Go to the line that contains "You are a computer-use agent. This" in the records below and repeat it, and each line after it, exactly through the end, omitting pictures.

----------

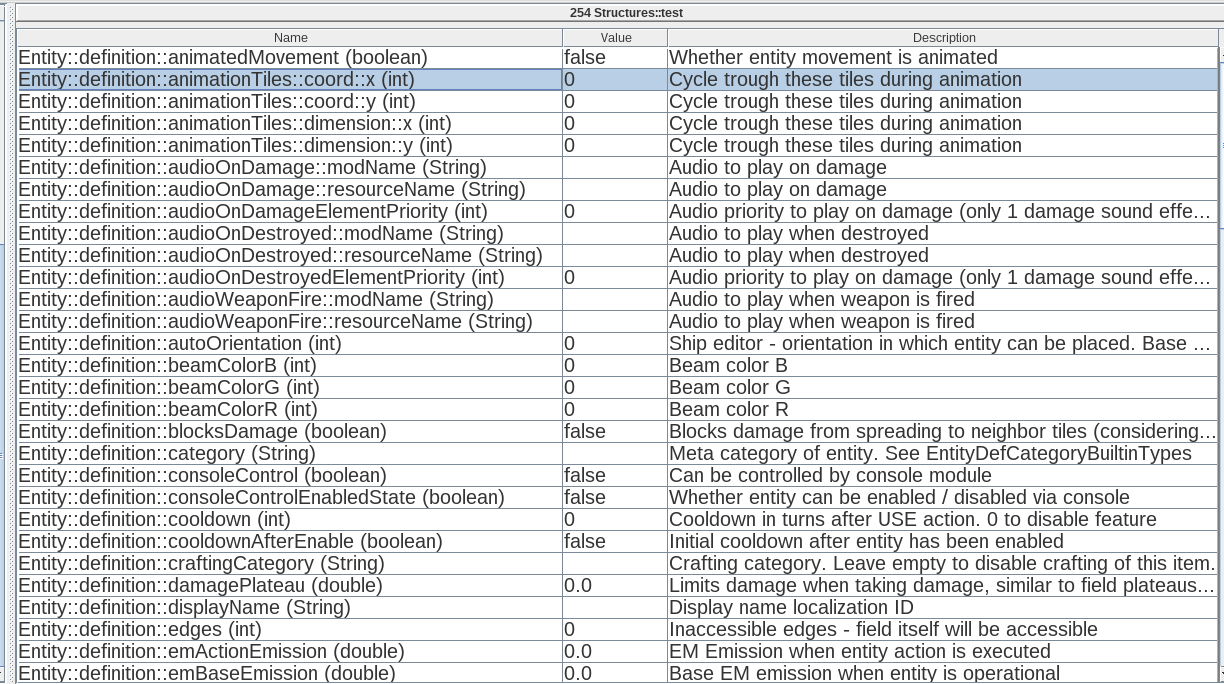Sort table by the Name column header
Image resolution: width=1224 pixels, height=684 pixels.
(290, 38)
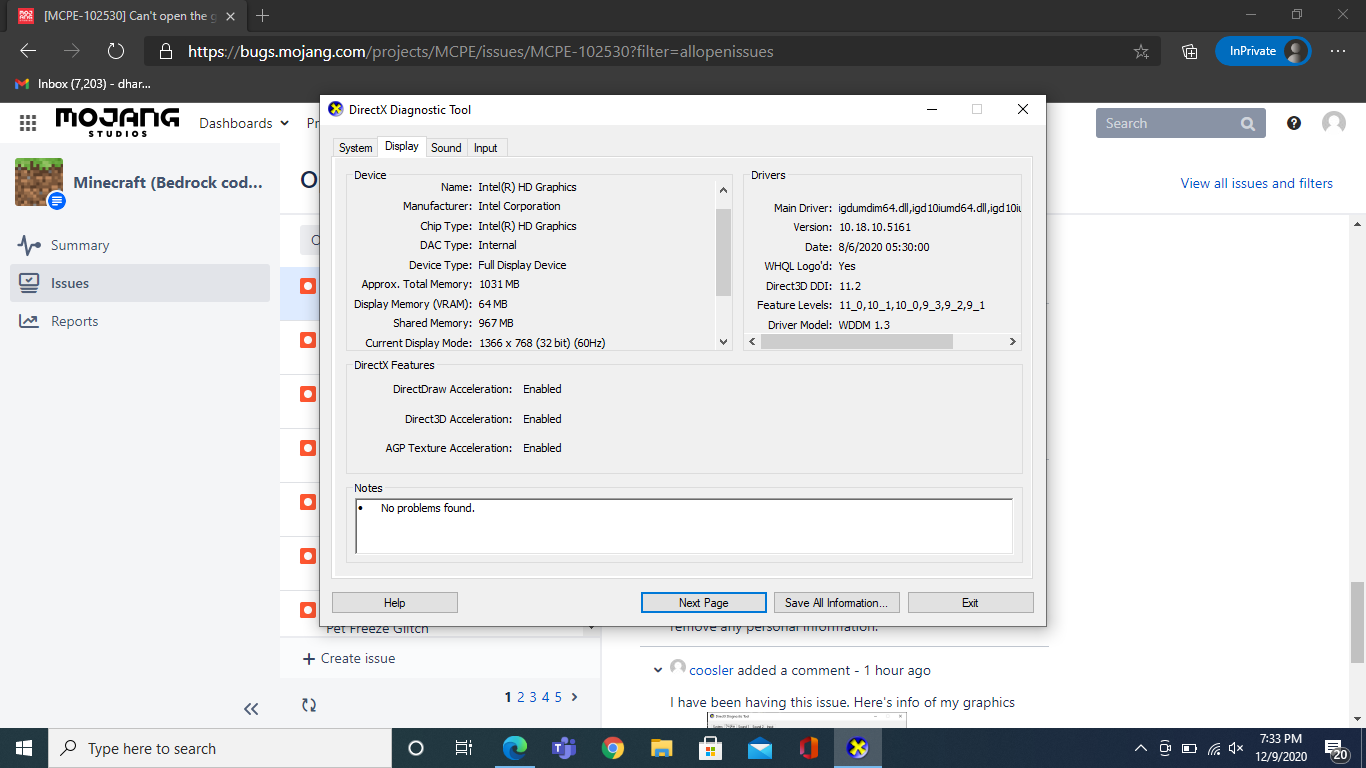The width and height of the screenshot is (1366, 768).
Task: Open View all issues and filters link
Action: pos(1256,183)
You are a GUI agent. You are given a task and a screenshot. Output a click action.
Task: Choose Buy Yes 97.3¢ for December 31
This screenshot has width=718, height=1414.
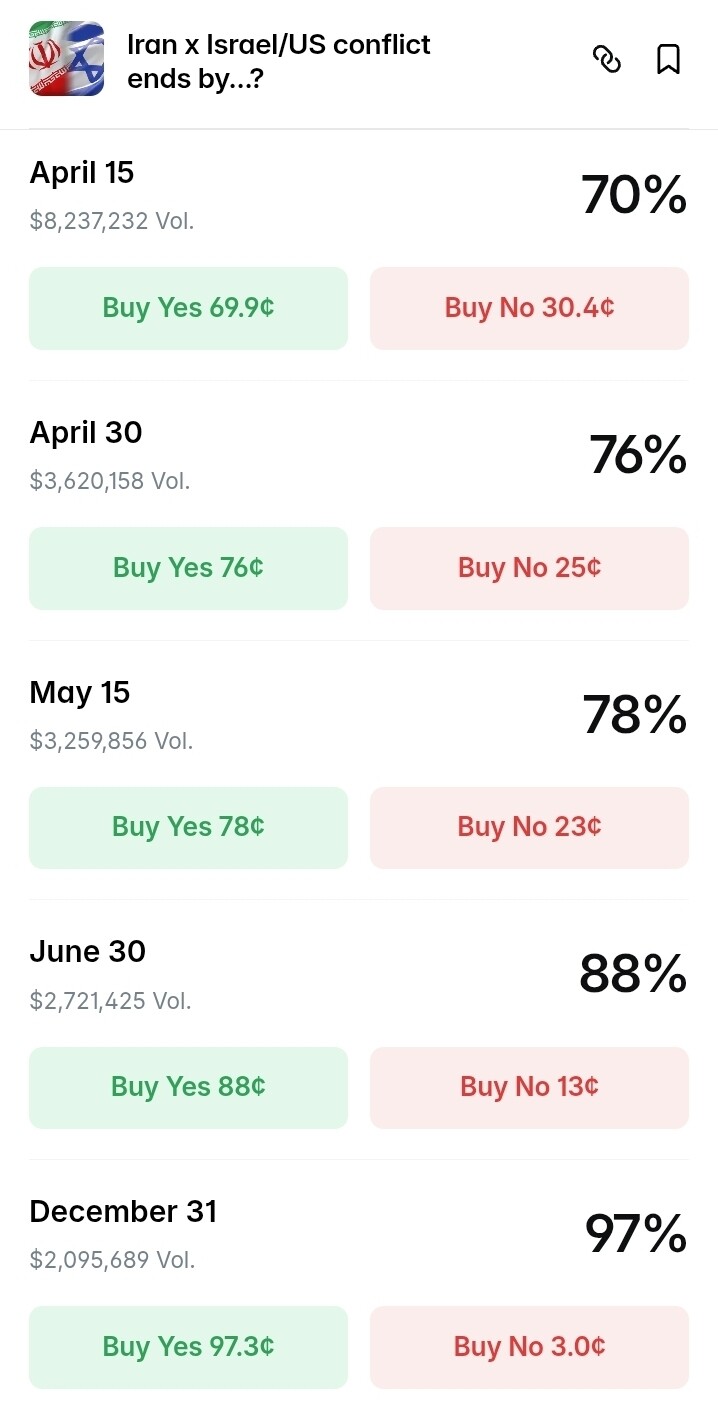pyautogui.click(x=188, y=1346)
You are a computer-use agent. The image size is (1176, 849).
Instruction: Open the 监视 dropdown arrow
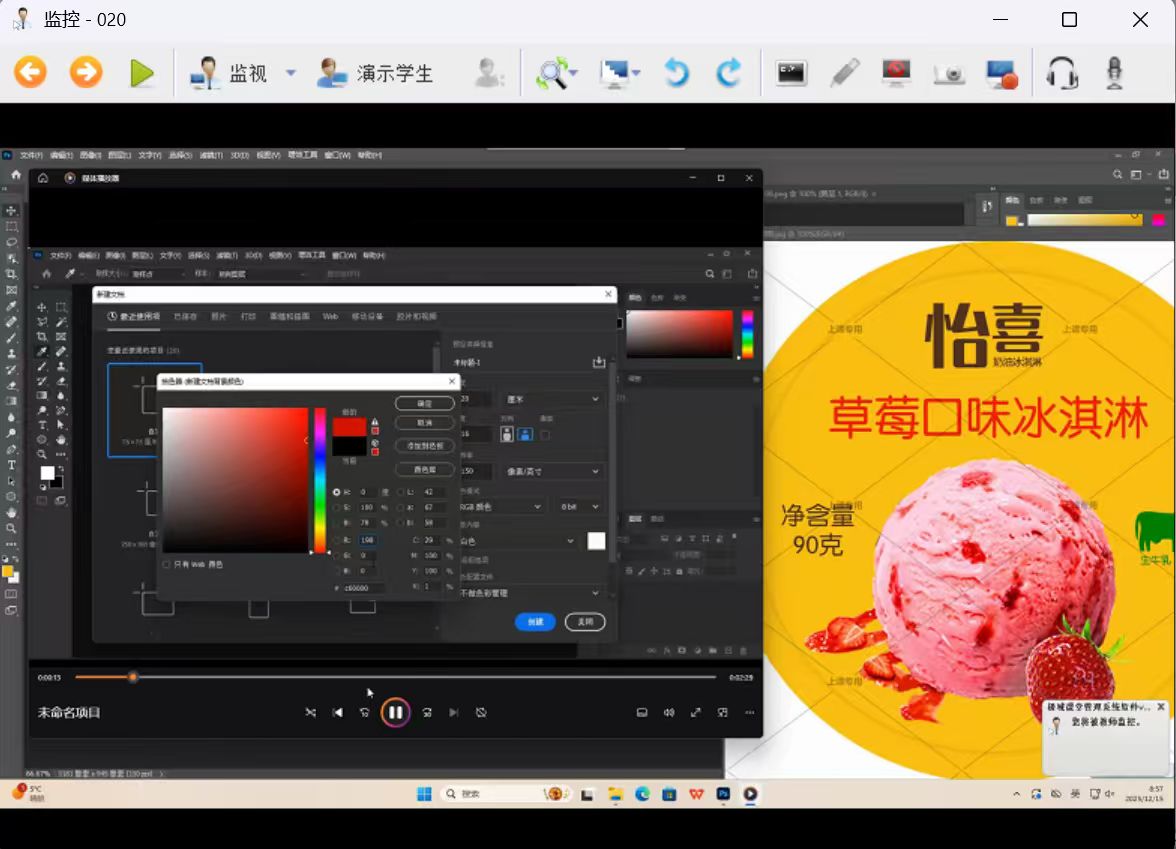[x=291, y=73]
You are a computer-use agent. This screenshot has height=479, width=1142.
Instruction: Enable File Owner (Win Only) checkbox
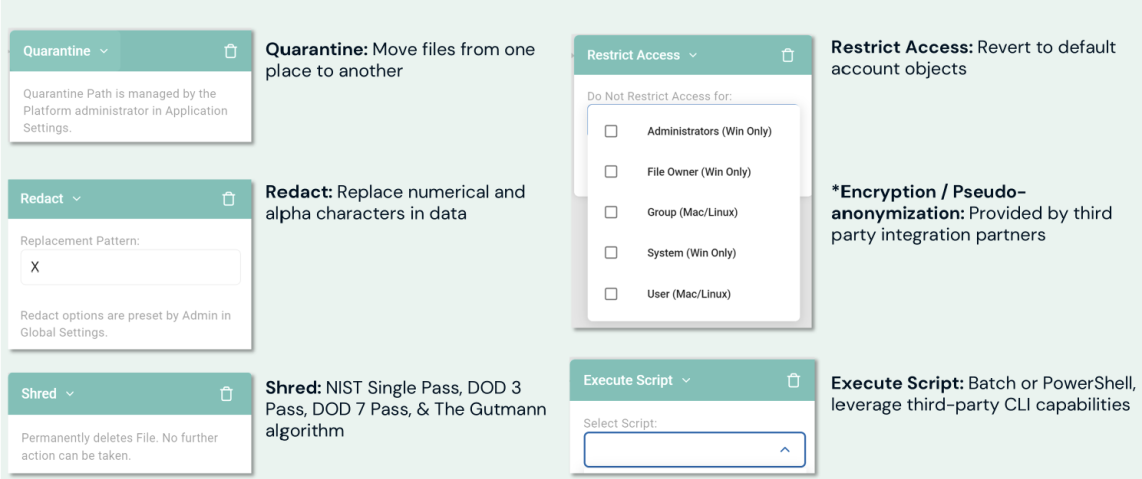pyautogui.click(x=611, y=172)
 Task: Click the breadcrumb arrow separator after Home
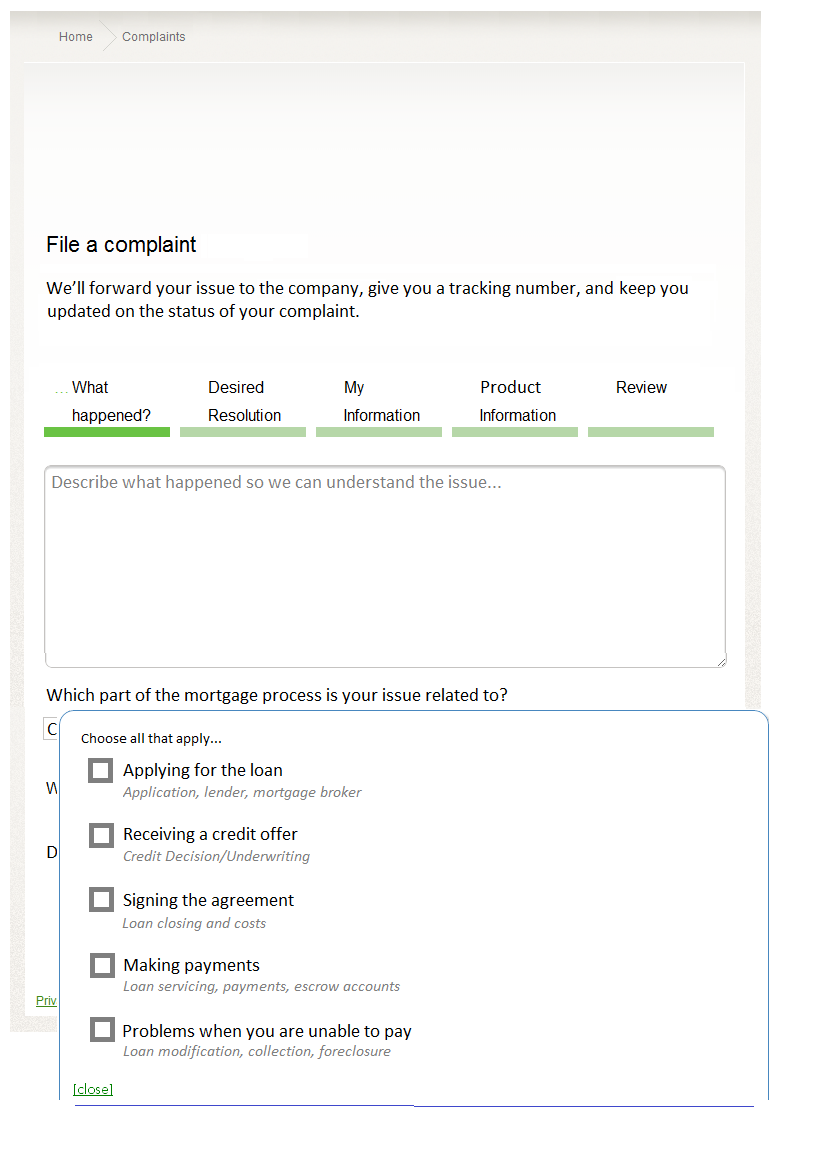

----------

> [Your response]
You are a computer-use agent. This screenshot has height=479, width=1142.
Instruction: Enable File Owner (Win Only) checkbox
pyautogui.click(x=611, y=172)
 Task: Click the breadcrumb arrow separator after Home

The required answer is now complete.